Protein-protein interactions (PPIs) are governed by surface complementarity and hydrophobic interactions at protein interfaces. However, designing diverse and physically realistic protein structure and surfaces that precisely complement target receptors remains a significant challenge in computational protein design. In this work, we introduce PepBridge, a novel framework for the joint design of protein surface and structure that seamlessly integrates receptor surface geometry and biochemical properties. Starting with a receptor surface represented as a 3D point cloud, PepBridge generates complete protein structures through a multi-step process. First, it employs denoising diffusion bridge models (DDBMs) to map receptor surfaces to ligand surfaces. Next, a multi-model diffusion model predicts the corresponding structure, while Shape-Frame Matching Networks ensure alignment between surface geometry and backbone architecture. This integrated approach facilitates surface complementarity, conformational stability, and chemical feasibility. Extensive validation across diverse protein design scenarios demonstrates PepBridge's efficacy in generating structurally viable proteins, representing a significant advancement in the joint design of top-down protein structure.

Figures (4)

• Figure 1: Top-down view of the receptor-peptide complex.
• Figure 2: Illustration of the PepBridge architecture for joint surface-structure peptide generation. (a) The model processes receptor-ligand pairs through a top-down structure comprising molecular surface and frame components. (b) Two specialized diffusion models are employed simultaneously. A diffusion bridge model leverages the receptor surface as the starting point to generate peptide surfaces. An SE(3) diffusion model shoulders the responsibility of frame construction, which incorporates translation and torsion angles. (c) A surface-frame matching network facilitates the interaction between creased structures, while multi-modal diffusion reconstructs the complete peptide structure.
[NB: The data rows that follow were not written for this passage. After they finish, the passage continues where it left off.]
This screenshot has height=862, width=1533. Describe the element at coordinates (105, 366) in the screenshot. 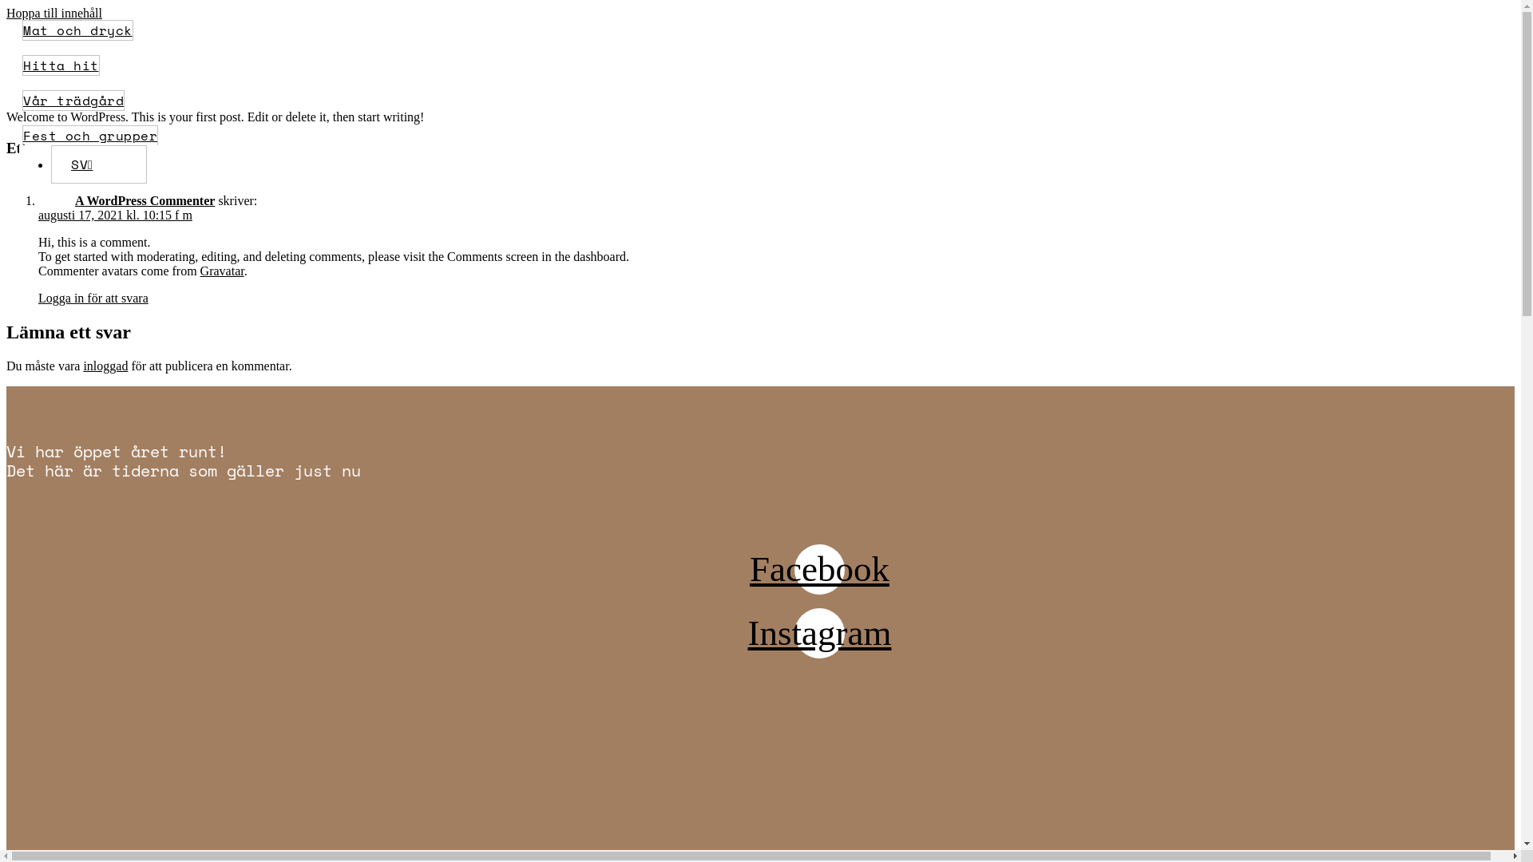

I see `'inloggad'` at that location.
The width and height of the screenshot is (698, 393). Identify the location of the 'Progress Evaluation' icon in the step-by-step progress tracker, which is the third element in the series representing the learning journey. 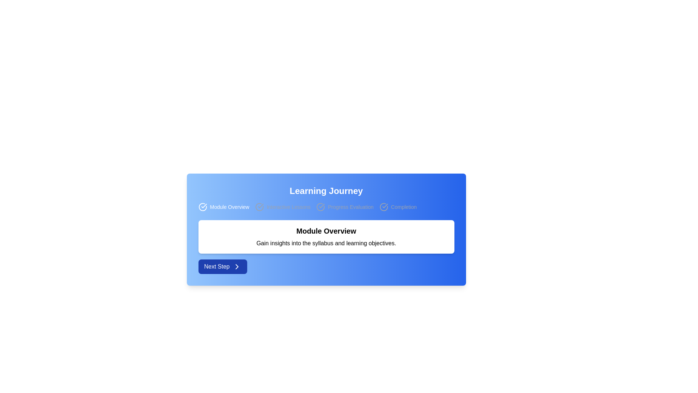
(320, 207).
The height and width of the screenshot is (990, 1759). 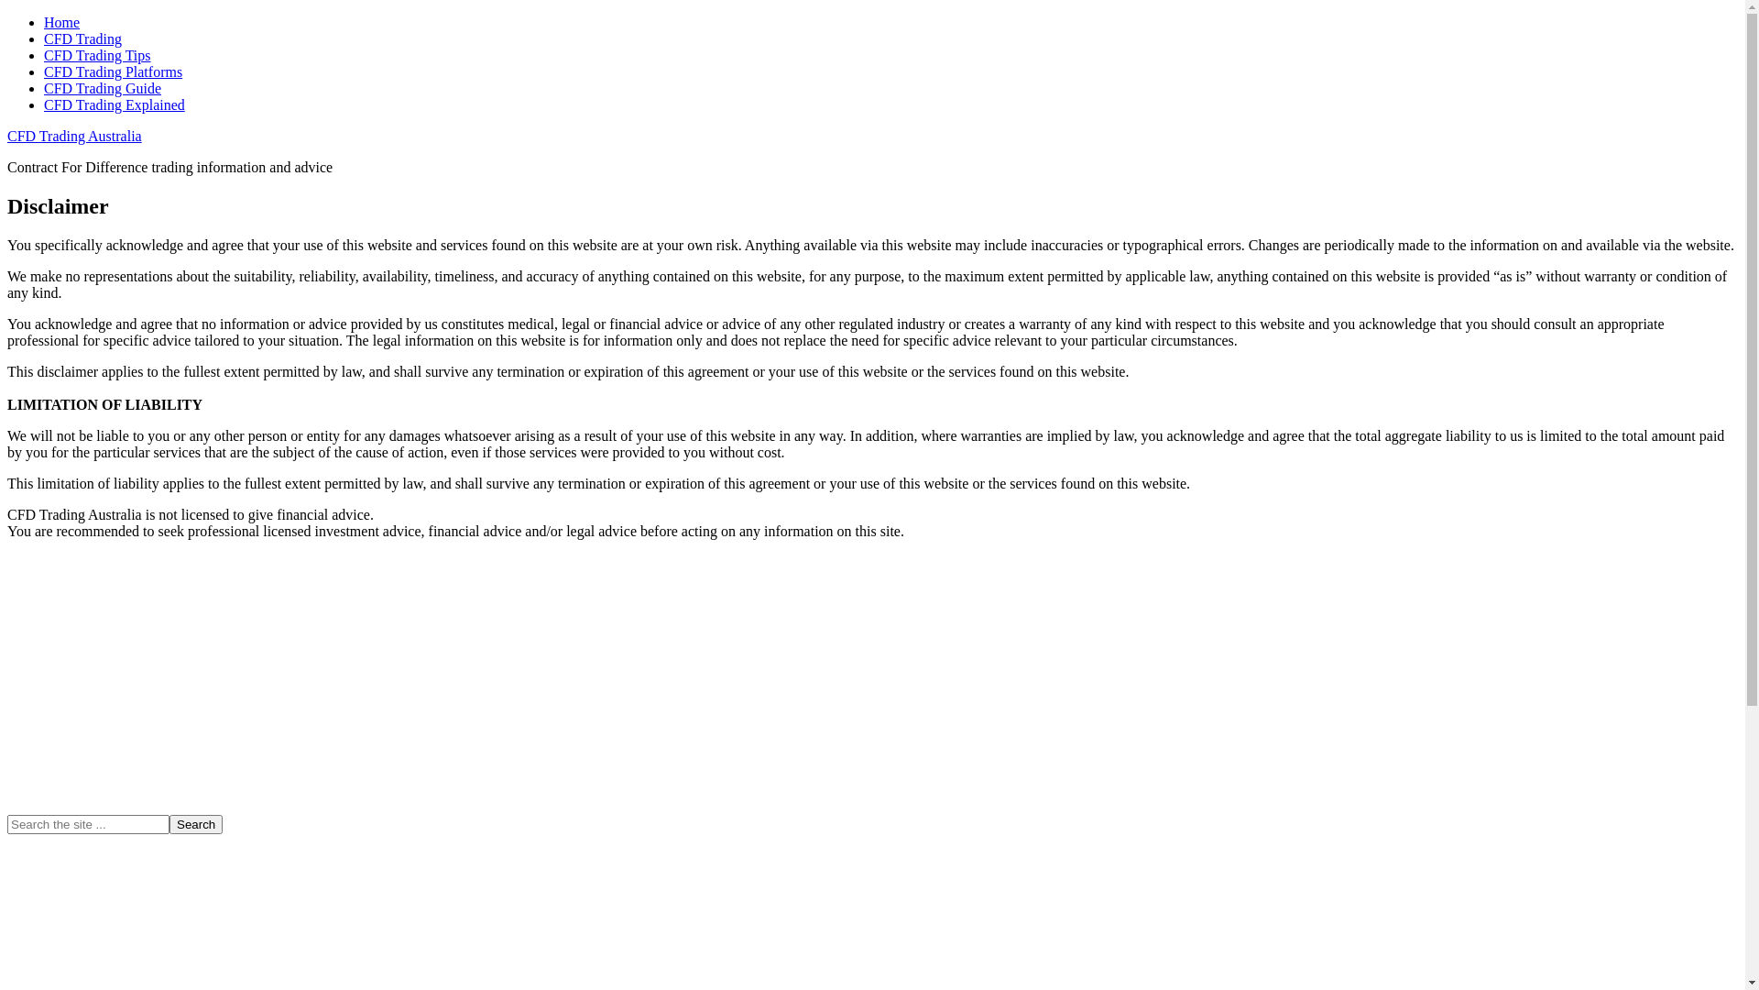 What do you see at coordinates (96, 54) in the screenshot?
I see `'CFD Trading Tips'` at bounding box center [96, 54].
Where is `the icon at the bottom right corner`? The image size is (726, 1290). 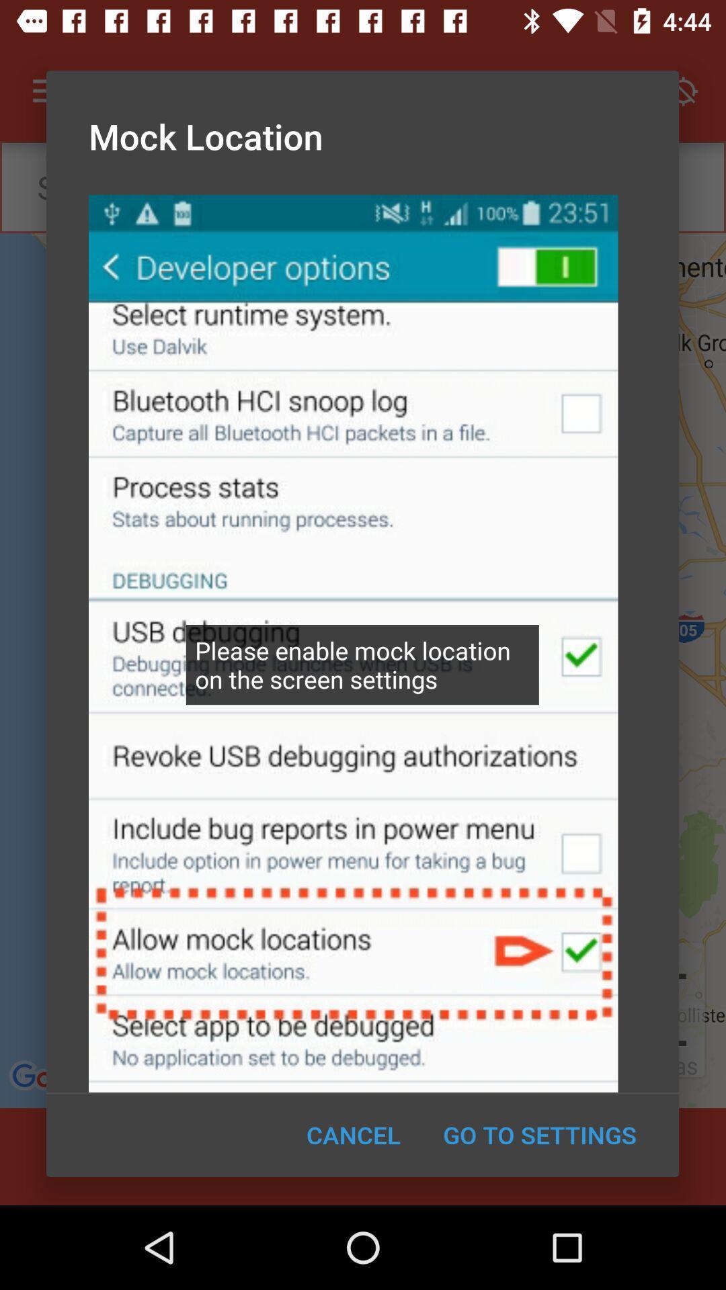
the icon at the bottom right corner is located at coordinates (539, 1134).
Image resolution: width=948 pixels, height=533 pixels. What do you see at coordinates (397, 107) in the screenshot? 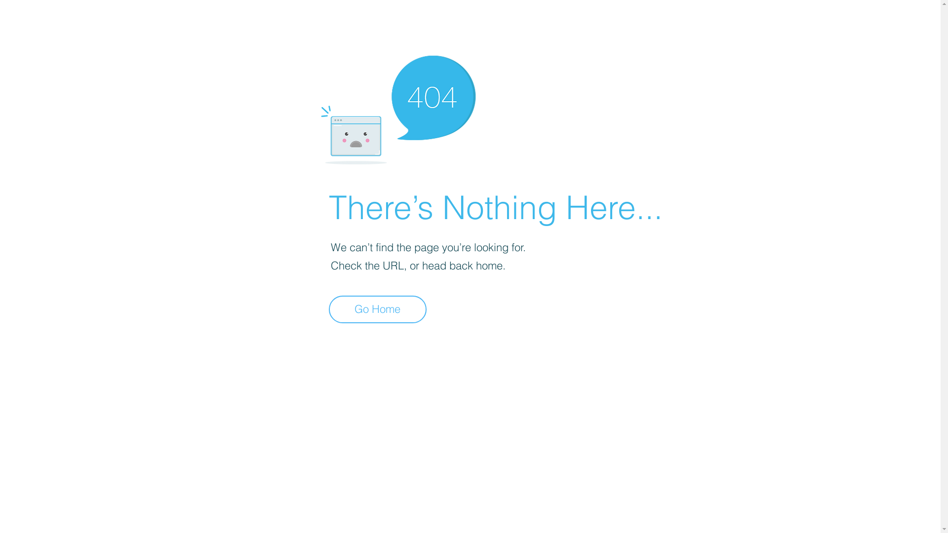
I see `'404-icon_2.png'` at bounding box center [397, 107].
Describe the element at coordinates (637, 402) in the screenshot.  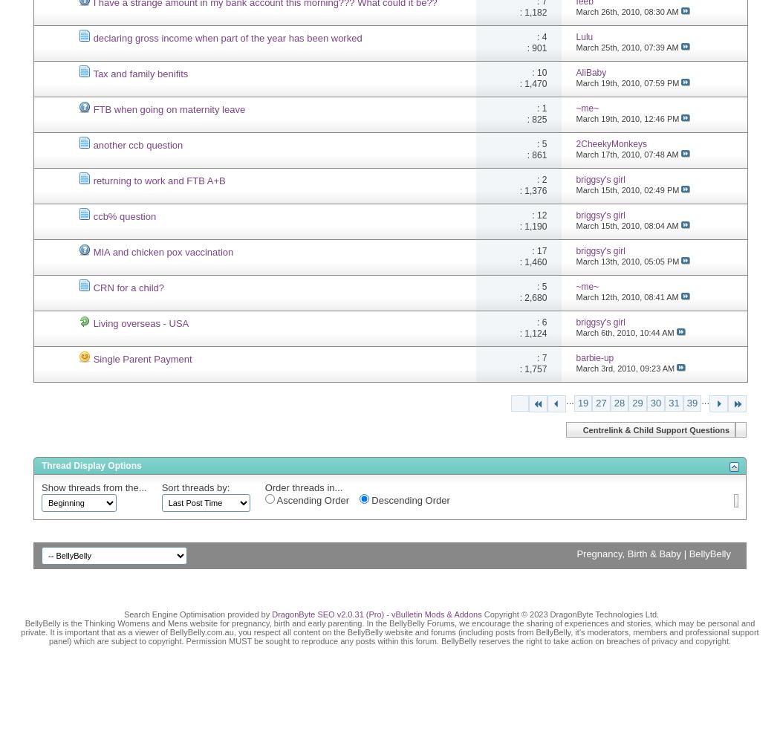
I see `'29'` at that location.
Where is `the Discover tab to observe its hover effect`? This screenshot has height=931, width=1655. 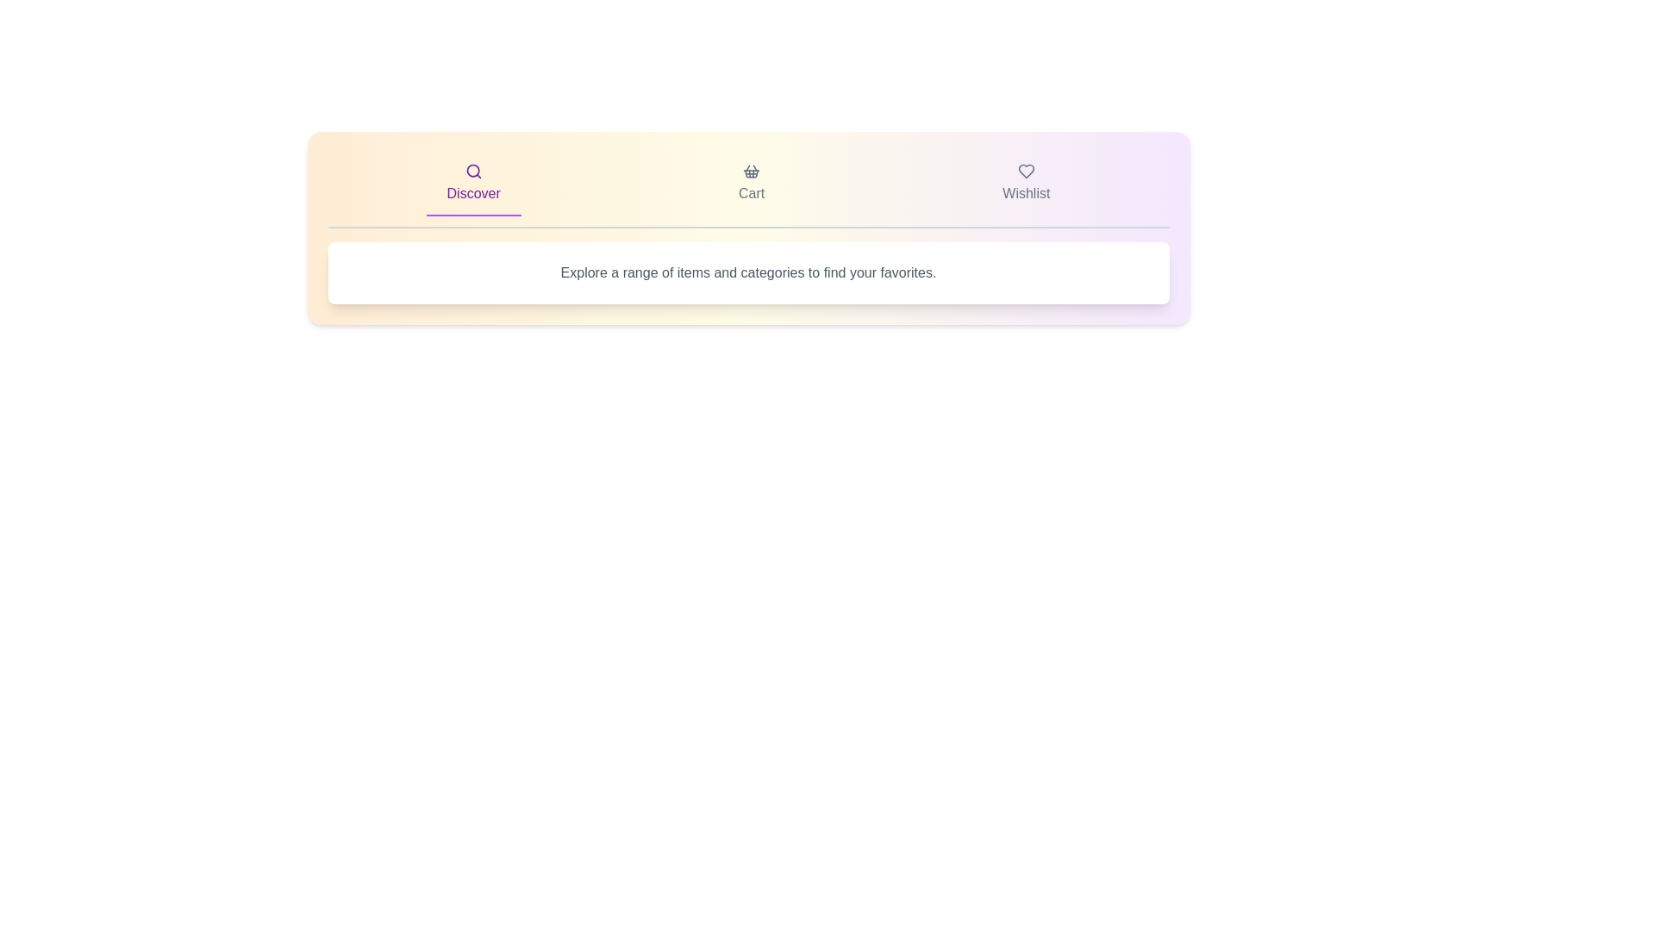 the Discover tab to observe its hover effect is located at coordinates (473, 184).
• Figure 3: Visualization of generated peptides by our PepBridge. Top: Generated peptides (in orange) for receptors (in purple). The PDB ID of the receptors are 5DJA, 1UJ0, 2R02, and 3AVC. Bottom: The generated backbone structure and surface. The ground-truth surface structure (in black) and generated surface (in orange) are shown to compare the ability of the interface caption.
• Figure 4: Visualization of generated peptides by PepBridge. Top: Generated peptides (in orange) for receptors (in purple). The PDB ID of the receptors are 4CC2, 3AV9, 1B07, and 2XS1. Bottom: The generated backbone structure and surface. The ground-truth surface structure (in black) and generated surface (in orange) are shown to compare the ability of interface caption.